Member of the Oeiras City Council
- Incumbent
- Assumed office 12 October 2025

Member of the Santarém City Council
- In office 26 September 2021 – 18 October 2024

Personal details
- Born: Pedro Saraiva Gonçalves dos Santos Frazão 27 April 1975 (age 51) Lisbon, Portugal
- Party: Chega (since 2019)
- Other political affiliations: Social Democratic Party (formerly)
- Children: 7
- Alma mater: University of Algarve Woods Hole Oceanographic Institution

= Pedro Frazão =

Portuguese veterinarian and politician

Pedro Saraiva Gonçalves dos Santos Frazão (born 27 April 1975) is a Portuguese veterinarian and politician for the Chega party. Since 2022 he has been a member of the Assembly of the Republic representing the Santarém constituency and is a vice-president of Chega.

==Biography==
===Career===
Frazão was born to a military family in Lisbon in 1975. He studied marine biology at the University of Algarve and the Woods Hole Oceanographic Institution in the United States before returning to Portugal to study a course in veterinary medicine.
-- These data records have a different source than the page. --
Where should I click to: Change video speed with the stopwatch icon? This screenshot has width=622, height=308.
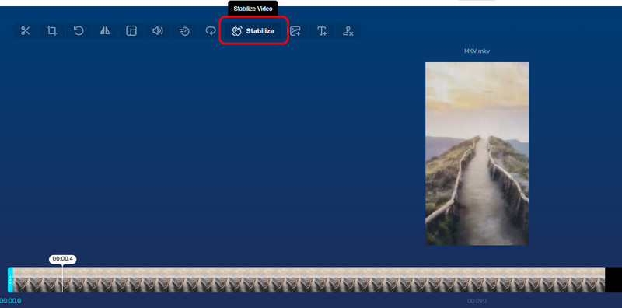(184, 31)
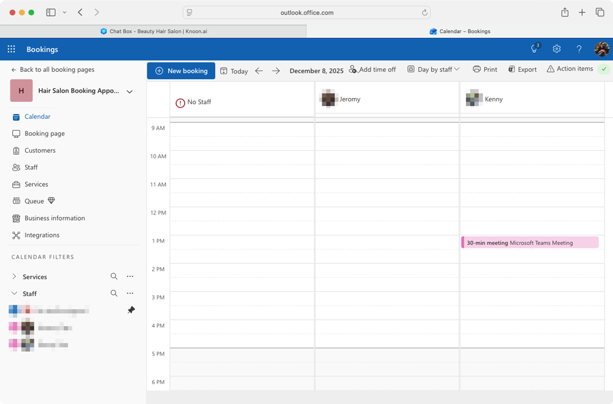Open the Settings gear in the top bar
613x404 pixels.
pyautogui.click(x=557, y=49)
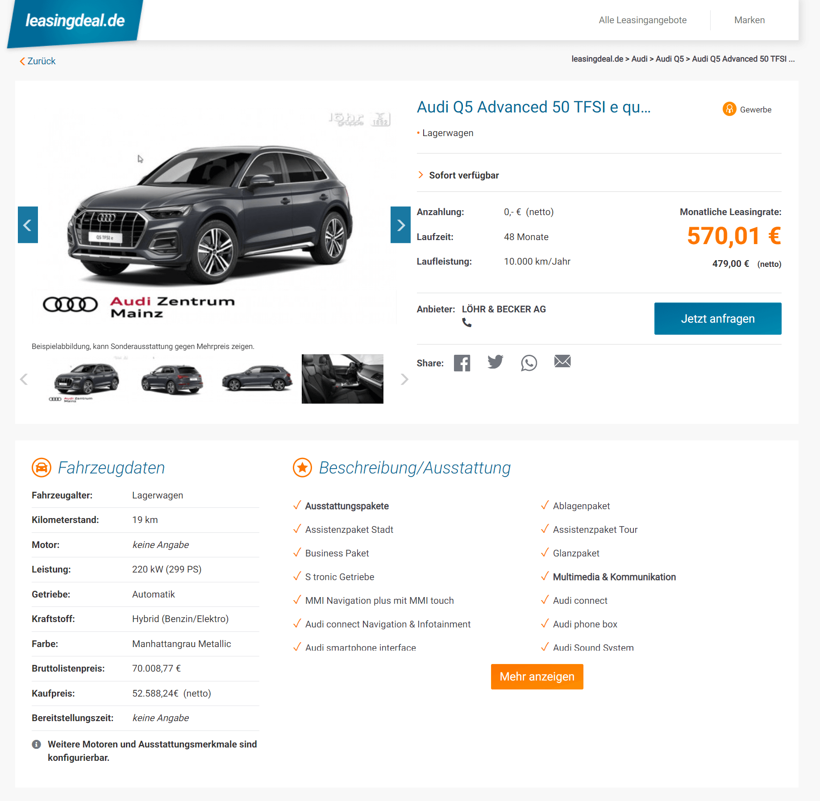This screenshot has height=801, width=820.
Task: Click the Jetzt anfragen button
Action: 718,319
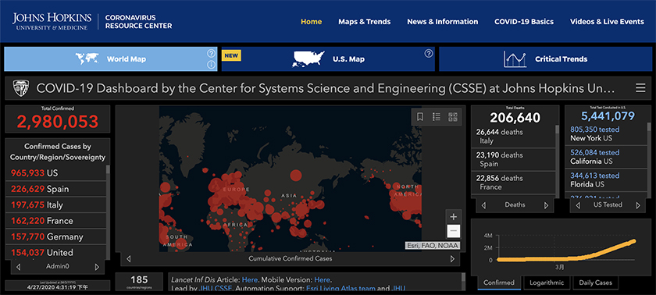
Task: Go to next panel after Deaths
Action: (x=546, y=205)
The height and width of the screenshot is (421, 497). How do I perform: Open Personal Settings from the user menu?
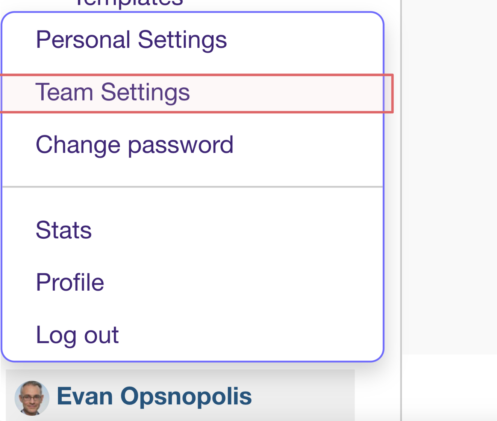click(131, 40)
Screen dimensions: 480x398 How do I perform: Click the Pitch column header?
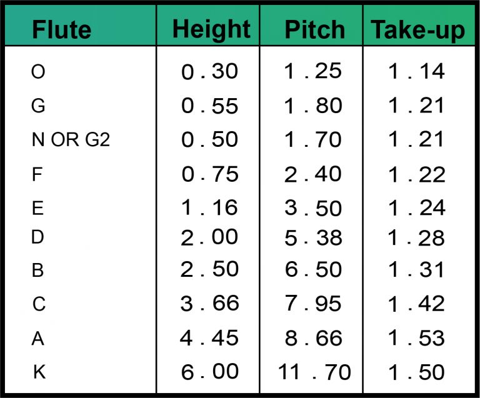tap(314, 29)
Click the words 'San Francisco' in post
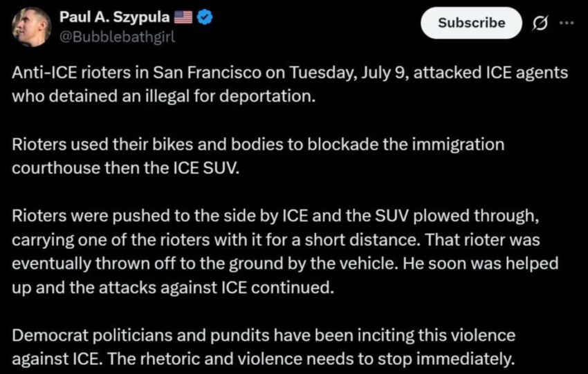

He subsequently worked at a veterinary clinic and for the Portuguese Ministry of Agriculture before founding his own veterinary practice. He has also worked as a part-time teacher of veterinary studies. He is a member of Opus Dei and teaches at its Colégio Planalto.

===Politics===
Frazão joined Chega in 2019 and has been the party's spokesman on agriculture. He has stated concerns over taxation policies and farming in Portugal motivated his involvement. In May 2021, he was appointed as a vice-president of the party. In the same year, he was elected as a municipal councilor for Chega in Santarém.

For the 2022 Portuguese legislative election, Frazão contested the Santarém constituency and won a seat. In the Assembly he sits on the committees for agriculture, health and political transparency.